**Provided passage:**
-- begin --

I just want 'monitor and output' to also output to my speakers. I understand that the monitor portion only goes to my monitor device.

I want the output to also output to my speakers aswell as it broadcasting to a streaming service.


----------



## W William (Dec 23, 2020)

226cenk said:


> Hello. I have been at this for days and hours. I am trying to take OBS's audio output and broadcast it to my speakers. I know that 'monitor and output' lets you broadcast the audio to youtube or some other streaming site, but is there a way to broadcast the audio from OBS to my speakers aswell?
> 
> Currently anytime that I want to listen into the audio source I have to go into window's sound control panel and un(tick) 'Listen to this device' on the virtual cable to toggle the source. My end goal of this whole ordeal is having OBS as my sole control panel and not have an external program like voicemeter to handle it. In place of voicemeter however, I use window's built in sound system to route all of my audio.
> 
> ...











						How to Hear The Audio From a Source on OBS Studio
					

If you're new with OBS Studio, sometimes you might encounter the moment where you can't seem to hear the audio coming out from your audio sources, such as an external microphone or camera. OBS Studio absolutely has a solution for that. It allows you to "monitor" the audio coming from all your source




					livekrowd.com


----------



## Zapa (Jan 24, 2021)

I think that maybe it would be easier if we could select the output device in OBS the same way we can select the monitor device. That way we could monitor to our speakers and output to other device like virtual cable and select virtual cable in our streaming platform. I think it looks more logical and simple and also issues other problems like echoes and mute microphone from speakers preventing audio loops.

-- end --

**Source excerpt:**
-- begin --

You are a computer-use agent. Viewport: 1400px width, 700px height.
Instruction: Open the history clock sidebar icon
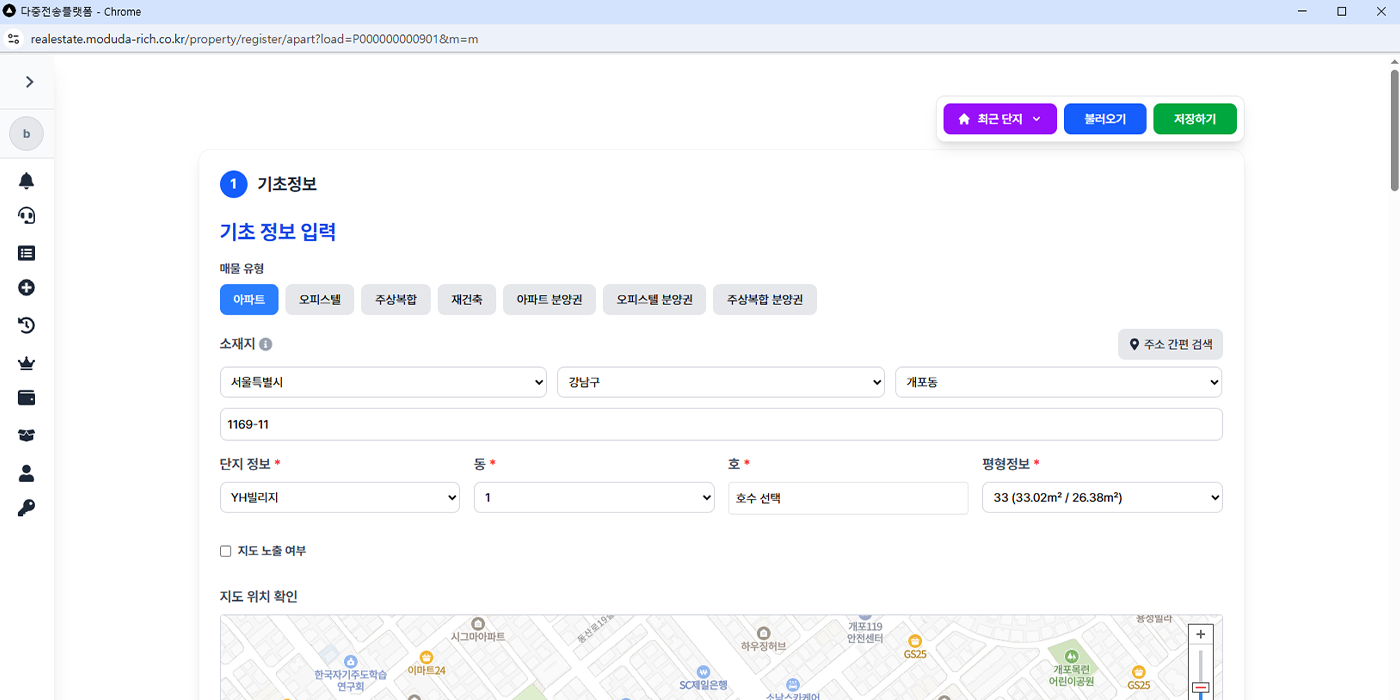tap(27, 325)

-- end --

**Task directions:** Can you continue the forum thread above about sending OBS audio to speakers, starting right after its last sentence?

**Written answer:**
----------



## Fbosman (Feb 21, 2022)

This is really an issue. 
monitoring in OBS is coming from the source, you get the audio which the sources deliver, before any latency is added.
We also need to monitor the output of OBS. Now we must check on the receiving part (YouTube), but there is to much delay to be effective.


----------



## BCFischer (Mar 21, 2022)

Fbosman said:


> This is really an issue.
> monitoring in OBS is coming from the source, you get the audio which the sources deliver, before any latency is added.
> We also need to monitor the output of OBS. Now we must check on the receiving part (YouTube), but there is to much delay to be effective.


I am having the same issue, but with less insight. It wasn't until halfway through a recent stream that I realized that my monitored audio was coming in pre-latency adjustment and I was essentially chasing my latency.


----------



## cyclemat (Mar 21, 2022)

monitoring is only to check not to use live best is use voicemter


----------



## Fbosman (Mar 22, 2022)

What do you mean?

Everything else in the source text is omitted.